- Theatrical release poster
- Directed by: Vinay Preetham
- Screenplay by: Vinay Preetham
- Story by: Vinay Preetham
- Produced by: Shivanna Dasanapura
- Starring: Tanush Shivanna Nikitha Narayan Saikumar Tara Deepika Kamaiah
- Cinematography: Kiran Hampapur
- Edited by: K M Prakash
- Music by: Anoop Seelin
- Production company: Sri Rama Talkies
- Distributed by: Mysore Talkies
- Release date: 19 August 2016 (India);
- Running time: 110 minutes
- Country: India
- Language: Kannada

= Madamakki =

Madamakki is a 2016 Indian Kannada film directed by Vinay Preetham starring Tanush Shivanna and Nikitha Narayan in the lead roles. The supporting cast features Saikumar, Tara, Deepika Kamaiah. The music is scored by Anoop Seelin and cinematography is by Kiran Hampapur.

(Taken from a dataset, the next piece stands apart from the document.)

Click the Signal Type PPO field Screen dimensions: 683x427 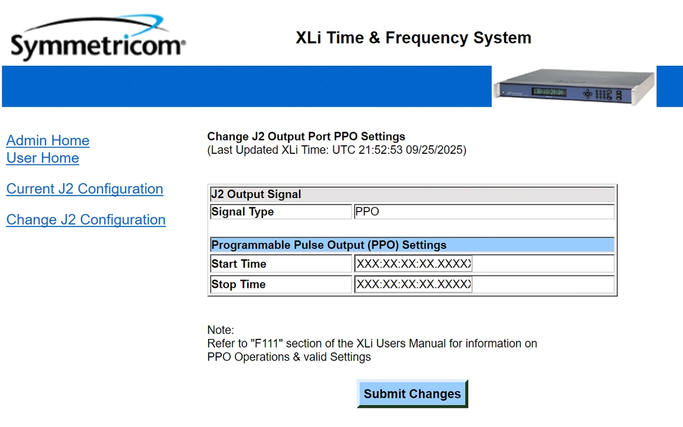point(483,212)
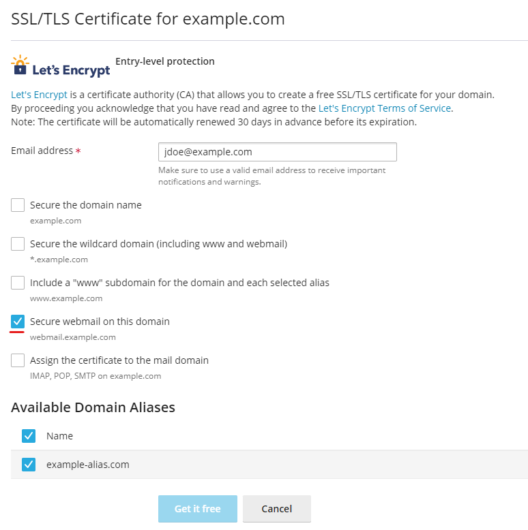Click the Let's Encrypt padlock logo icon
The height and width of the screenshot is (530, 528).
point(20,65)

The film was released on 19 August 2016 across Karnataka.

== Reception ==
Sunayana Suresh of The Times of India rated the film three out of five stars and wrote, "The film would have worked better had it not been for some extra theatrics and dialogues being added to Saikumar and Tanush's characters and the film had remained a subtle, yet effective, thriller." Shashiprasad SM of Deccan Chronicle wrote, "A couple of fight sequences are ok. With the climax fast approaching, the film gathers pace and the Madamakki too starts making some sense.An honest effort which could have been better."